New Arrival:
• Abolitionist of the Most Dangerous Kind: James Montgomery and His War on Slavery by Todd Mildfelt & David D. Schafer (OU Press, 2023).
This volume represents yet another example of that recurring publishing phenomenon in which a long-neglected topic is suddenly addressed by two full-length treatments released close together. Back in 2022, I reviewed that year's release of Robert Conner's James Montgomery: Abolitionist Warrior. Published the very next year was this study, Todd Mildfelt and David Schafer's Abolitionist of the Most Dangerous Kind: James Montgomery and His War on Slavery (2023). Mildfelt and Schafer's book is nearly twice the length of Conner's (and includes an even more detailed history of Montgomery's remarkable Civil War career), and its bibliography reveals a source range and depth much more in line with what we'd typically expect from a scholarly examination of the topic. Conner's book also lacked maps, which this one certainly does not.
From the description: "A controversial character largely known (as depicted in the movie Glory) as a Union colonel who led Black soldiers in the Civil War, James Montgomery (1814–71) waged a far more personal and radical war against slavery than popular history suggests. It is the true story of this militant abolitionist that Todd Mildfelt and David D. Schafer tell in Abolitionist of the Most Dangerous Kind, summoning a life fiercely lived in struggle against the expansion of slavery into the West and during the Civil War."
Montgomery negotiated the "the turbulent world of the 1850s and 1860s" with "the fervor of an Old Testament prophet," launching a campaign of "destructive retribution on Southern slaveholders." More from the description: "Montgomery helped enslaved men and women escape via one of the least-explored underground railways in the nation, from Arkansas and Missouri through Kansas and Nebraska.
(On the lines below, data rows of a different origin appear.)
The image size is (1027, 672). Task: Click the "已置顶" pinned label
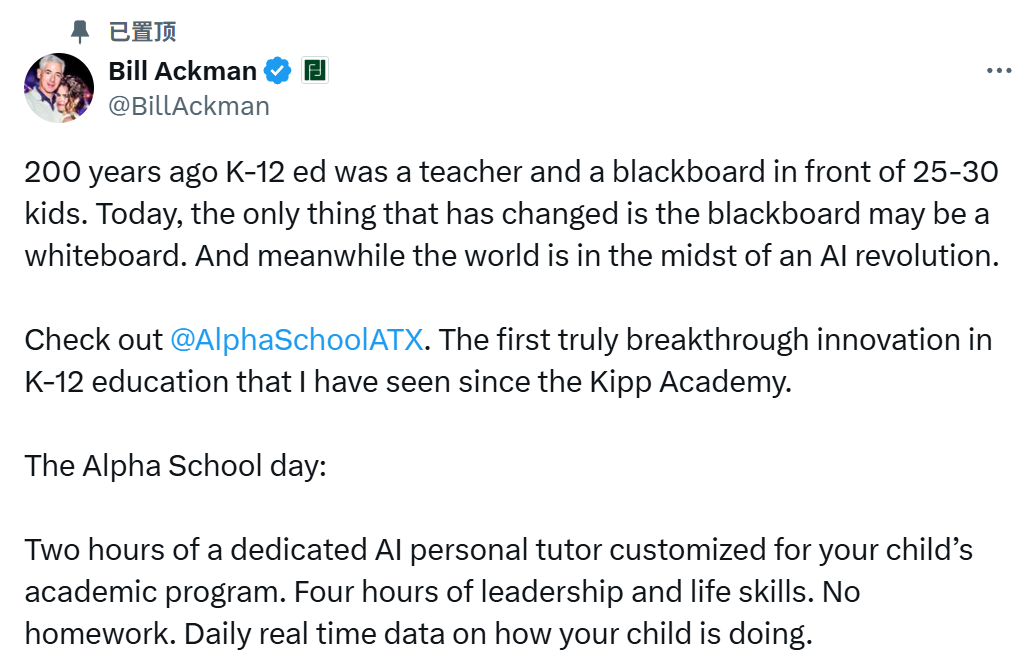tap(142, 32)
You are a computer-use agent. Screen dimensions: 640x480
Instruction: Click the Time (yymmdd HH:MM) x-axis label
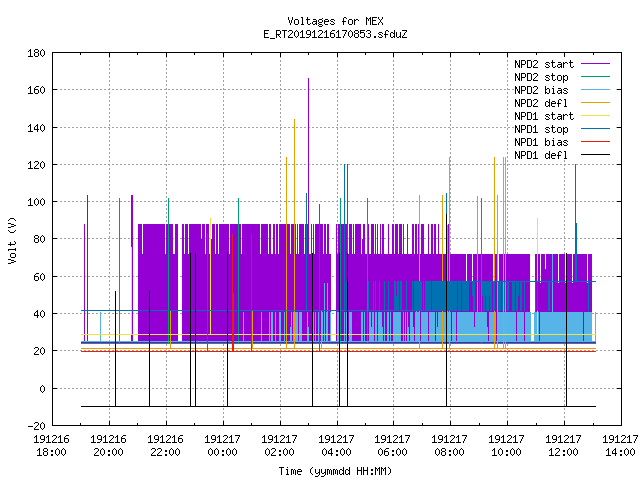pos(335,471)
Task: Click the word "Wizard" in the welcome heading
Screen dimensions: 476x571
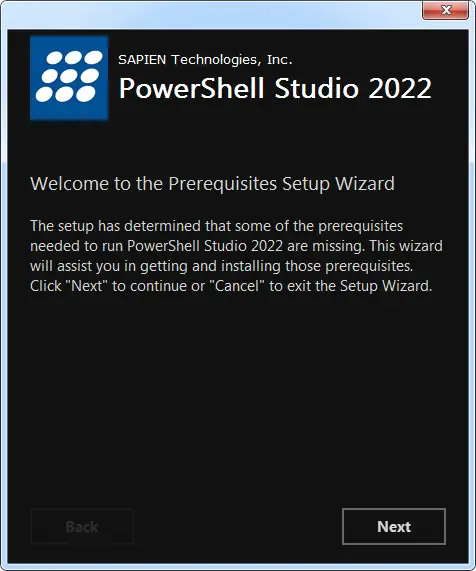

With support of abolitionists in Massachusetts, he spearheaded resistance to the Fugitive Slave Act in Kansas."
During the early period of the Civil War, Montgomery was one of the most notorious leaders of Kansas Jayhawkers, but he also undertook a rare transformation from freebooter to successful (but still no stranger to controversy) conventional officer. As a Union Army colonel, he led both black and white troops into battle, beginning with a regiment in James Lane's Kansas Brigade. More: "Drawing on regimental records in the National Archives, the authors provide new insights into the experiences of African American men who served in Montgomery’s next regiment, the Thirty-Fourth United States Colored Troops (formerly Second South Carolina Infantry)." At the head of that unit, Montgomery conducted coastal raids in South Carolina, Georgia, and Florida, the most widely known event from that phase of his career being the infamous burning of the town of Darien. He led a brigade at the 1864 Battle of Olustee, earning just praise for his handling of the rearguard during that Union defeat. Later that year, he returned to uniform as the leader of a Kansas militia regiment and went into action against Sterling Price's Confederate expedition as it transited the Kansas-Missouri borderland.
Obviously, the rendering of any kind of final judgment has to come after actually reading this thing (it arrived only last week), but even a superficial glance through it suggests strong addressing of shortcomings found in the 2022 biography.